What could happen and whether the historic weapons would detonate is unclear.
Navy public affairs officer Leslie Yuenger explains how someone’s treasured artifact – collected on a casual dive – may actually deserve a 911 call.
“The Coast Guard will come out with the local police department to remove anything that may cause them harm,” Yuenger said. “I know a lot of people think these are really cool things to have, like a trophy from their underwater time out there, but it’s really not worth the risk.”
The U.S. government has noted the possible risk for a while.
Yuenger said in 1941 President Franklin Roosevelt signed executive orders which established naval defensive sea areas around the islands of Kodiak, Kiska and Unalaska. That means that past military operations may have had “certain environmental impacts” on those areas.
In 2000, the government followed up with another piece of legislation.
“The National Defense Authorization Act required all U.S. Department of Defense activities to establish a program to address the potential explosive safety, health and environmental issues caused by these munitions that may have been left over from WWII,” Yuenger said.
Yuenger said the Navy is doing its part to locate and remove the explosives, mostly for safety reasons.
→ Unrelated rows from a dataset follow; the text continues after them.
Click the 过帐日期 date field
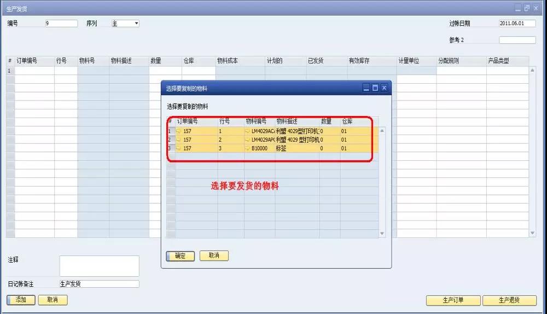 (x=517, y=24)
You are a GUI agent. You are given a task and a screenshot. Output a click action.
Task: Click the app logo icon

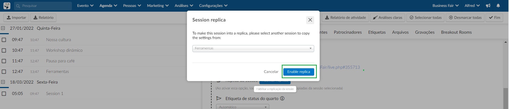point(7,6)
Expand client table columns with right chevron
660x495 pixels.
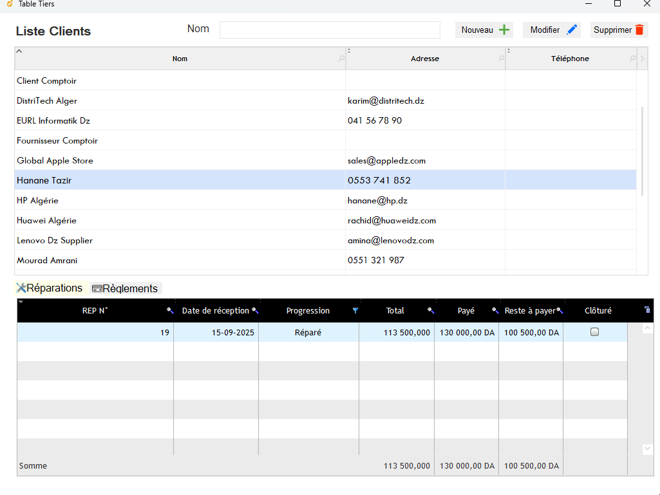click(641, 59)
“What we’re seeing is that because it’s within the shallower waters, that it may actually be more of a hazard to inquisitive people,” Yuenger said. “And we want to make sure that we know everything’s that down there so that we can plan the future as to how to protect the public from stumbling across something that they’re not familiar with.”
Yuenger said they selected their survey areas in 2014. In 2015, they arrived with some surveying equipment, but the area size, equipment issues, and weather conditions made them turn back before completion. She says this summer they’ll continue the process and do a site investigation.
Yuenger said the first phase will be scanning the area with an unmanned underwater vehicle and using what is essentially a camera.
“It’d be like a very grainy black and white photo of an object that’s got some kind of metallic resonance and would show you something like you would for a sonogram of a fetus, so you just have [a] black and white structure that you’re trying to figure out what it really is,” Yuenger said.
Yuenger said if they find an object they suspect to be an explosive or weapon, they’ll send down a smaller remotely operated vehicle with a more advanced camera.